6.29.2006

Reading the Bible

I intermittently read Slate. Not as much as I used to; about a year ago I decided I was tired of websnark (locus classicus: see any of Nick Denton's blogs), and since many of Slate's offerings are middle- to highbrow snark, I've decided I have enough of a tendency to pessimism and depression without the html-rendered help.

But it's in my Bloglines queue, so every once in a while I stumble on an interesting article. I enjoy the items on Slate that teach me something, or remain in "whimsical" territory. This seems like an interesting and instructive project: the writer plans to read through the Bible as more or less an "ignoramus," as he calls himself, and he'll write about what he sees there.

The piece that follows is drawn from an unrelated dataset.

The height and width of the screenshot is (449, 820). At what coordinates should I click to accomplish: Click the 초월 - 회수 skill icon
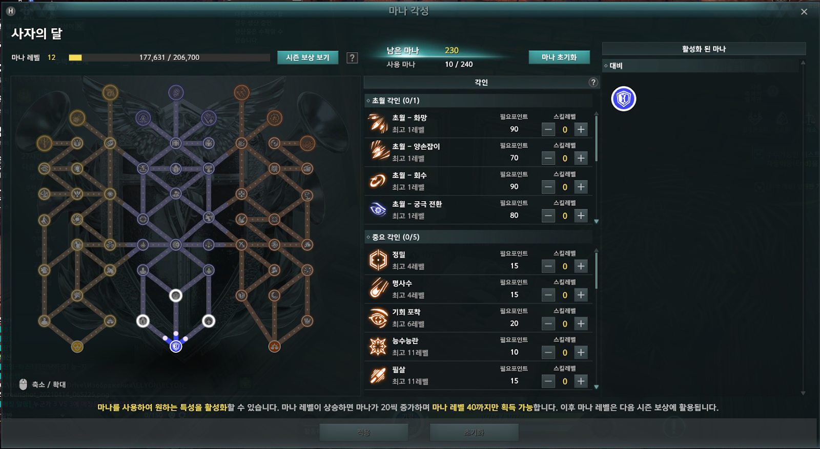point(378,181)
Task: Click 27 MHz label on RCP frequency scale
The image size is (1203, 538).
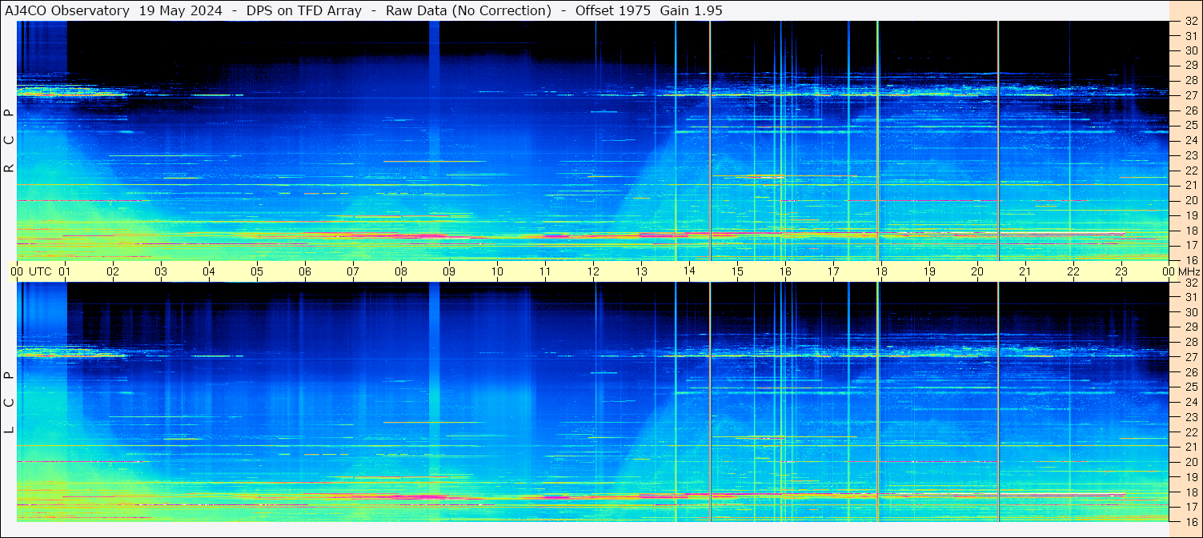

That got me thinking about my acquaintance with the Bible. After all, as a lifelong (if discontent) Baptist, I fall squarely into that oft-maligned "Evangelical Christian" group that according to many folks wants to take over the government of the United States and enact laws predicted by Margaret Atwood's novel The Handmaid's Tale. Thank goodness she set out a roadmap for the takeover!

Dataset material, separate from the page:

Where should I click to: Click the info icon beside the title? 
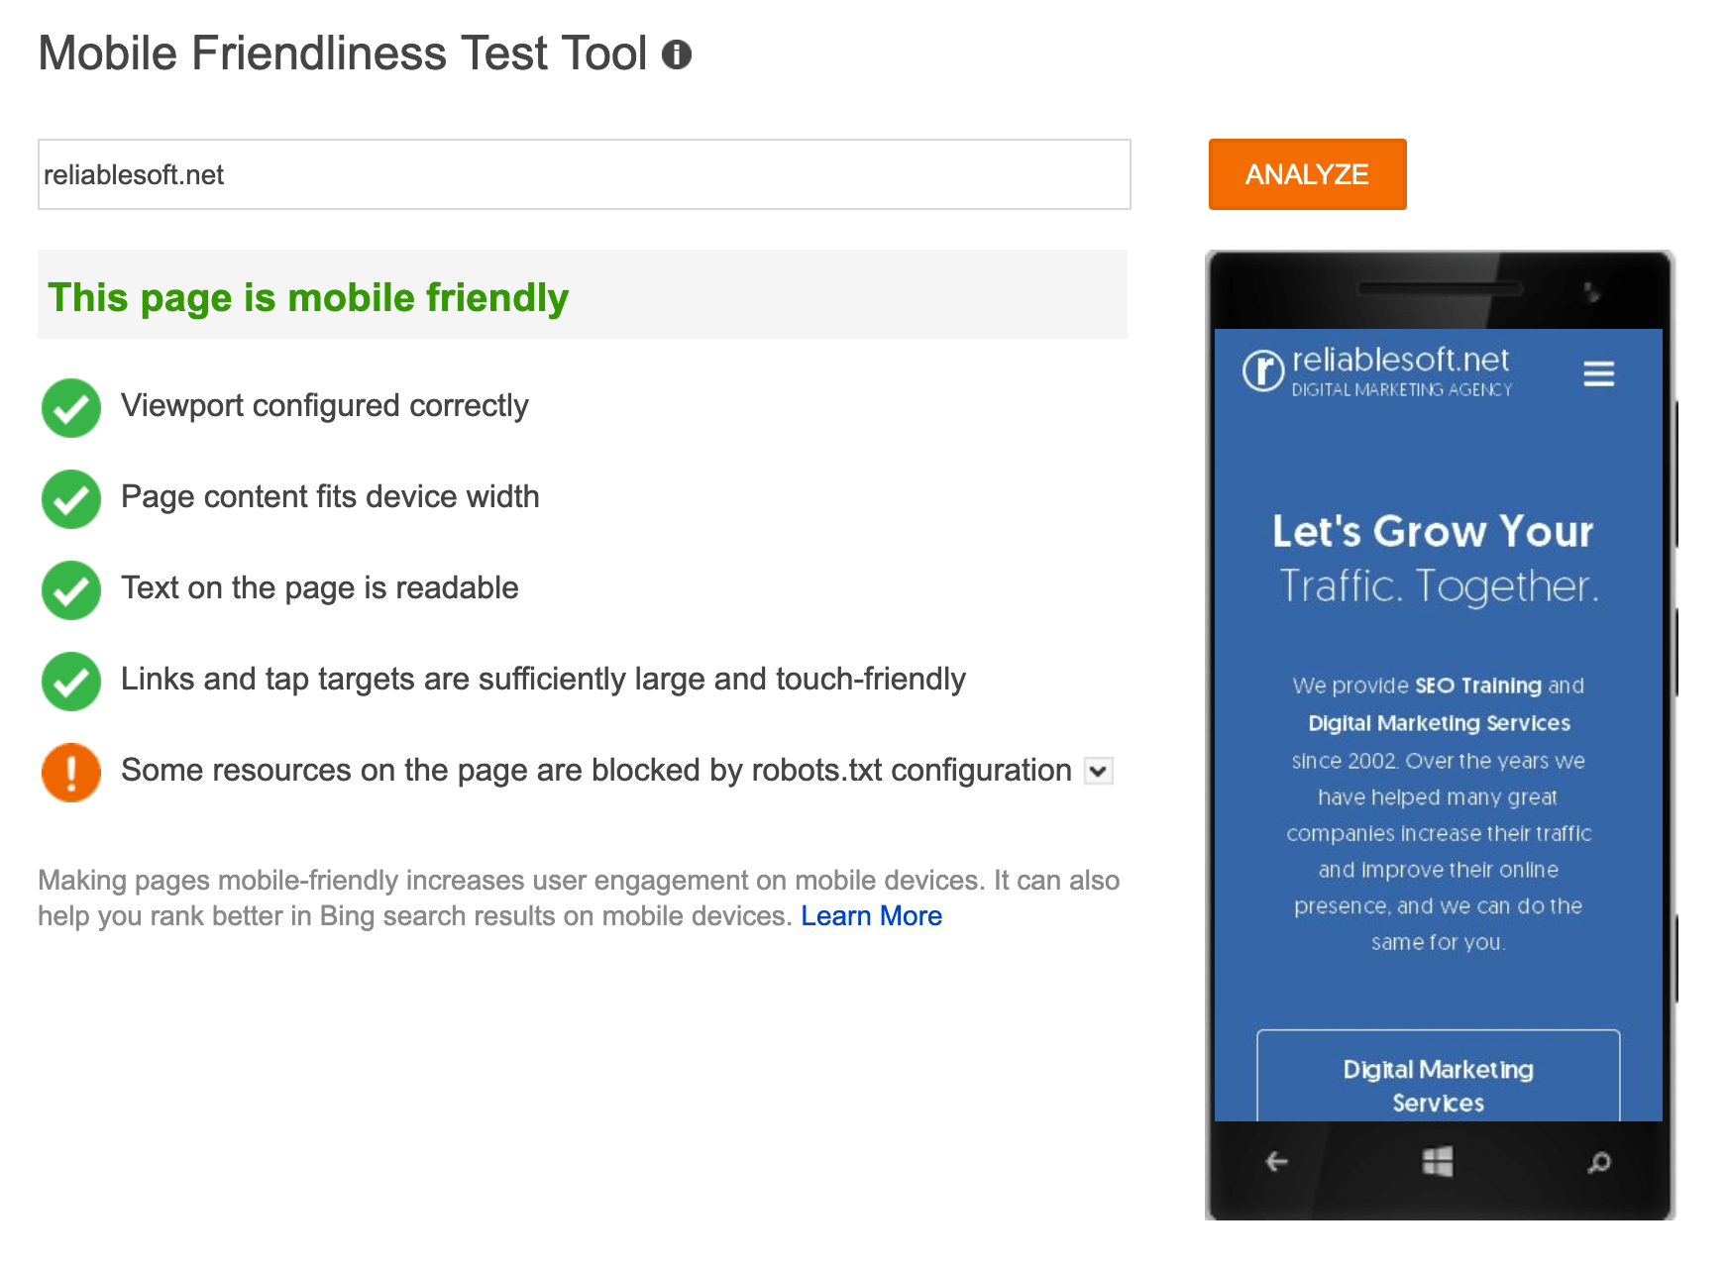click(x=677, y=54)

Anyway, it struck me that Mr. Plotz's project is truly sola scriptura in the sense that I often describe Reformation Theology to my students. Scripture only. A cornerstone of Protestant thought and practice. I'm pretty sure, based on my reading and on conversations with friends, that the Catholic Church views Scripture as authoritative, along with various elements of Church practice and teaching. Yet don't Protestants, even those of us on the "radical right," do the same thing? I can't think of anyone who doesn't now read the Bible in the light of what he/she has been taught by (take your pick): John Stott, C. S. Lewis, Rick Warren, Oswald Chambers, Lifeway Christian Resources (motto: Biblical Solutions for Life! See IBM for business 'solutions,' Cisco Systems for networking 'solutions,' Lifeway for Bible 'solutions.'), Bart Ehrman, Joyce Meyers, Joel Osteen, Creflo Dollar, or their pastor.

Just thoughts, really--but does anyone come to the Bible with a blank slate? I don't see how. Anyway, it'll be interesting to see how Mr. Plotz fares once he gets to Leviticus.

UPDATE: Upon rereading the above, look who's being snarky now! See? I don't need the help.